Gilead nabs HIV drug OK, rivals sue

Feb 09, 2018

The U.S. FDA has approved Gilead’s new HIV drug, Biktarvy, a once-daily, triple-combination tablet.

Biktarvy combines new integrase inhibitor bictegravir with Descovy, an older medication that combines emtricitabine and tenofovir alafenamide.

According to Gilead, Biktarvy does not require testing for HLA-B*5701 (a gene that predisposes patients to having an allergic reaction from HIV med, abacavir), has no food intake requirements, and has no baseline viral load or CD4 count restrictions. The drug’s label includes a boxed warning that use could worsen hepatitis B infection in certain patients.

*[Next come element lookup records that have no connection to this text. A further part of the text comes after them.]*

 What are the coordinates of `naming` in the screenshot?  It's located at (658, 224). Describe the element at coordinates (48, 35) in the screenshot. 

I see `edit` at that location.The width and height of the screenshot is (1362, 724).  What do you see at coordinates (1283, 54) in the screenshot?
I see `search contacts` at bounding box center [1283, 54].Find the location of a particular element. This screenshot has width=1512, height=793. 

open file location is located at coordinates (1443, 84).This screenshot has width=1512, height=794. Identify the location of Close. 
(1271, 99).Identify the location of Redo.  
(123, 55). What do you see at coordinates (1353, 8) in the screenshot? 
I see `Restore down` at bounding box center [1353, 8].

Rival ViiV Healthcare, a joint venture majority-owned by GSK, with Pfizer and Shionogi Limited as shareholders, immediately filed a lawsuit alleging that Gilead was infringing patents related to the ViiV’s triple-drug HIV treatment, Triumeq. Specifically, Viiv says Biktarvy infringes on its patent covering dolutegravir and other compounds that include dolutegravir’s unique chemical scaffold.

The global market for HIV drugs could reach as high as $40 billion a year by 2021, according to Quintiles IMS Institute.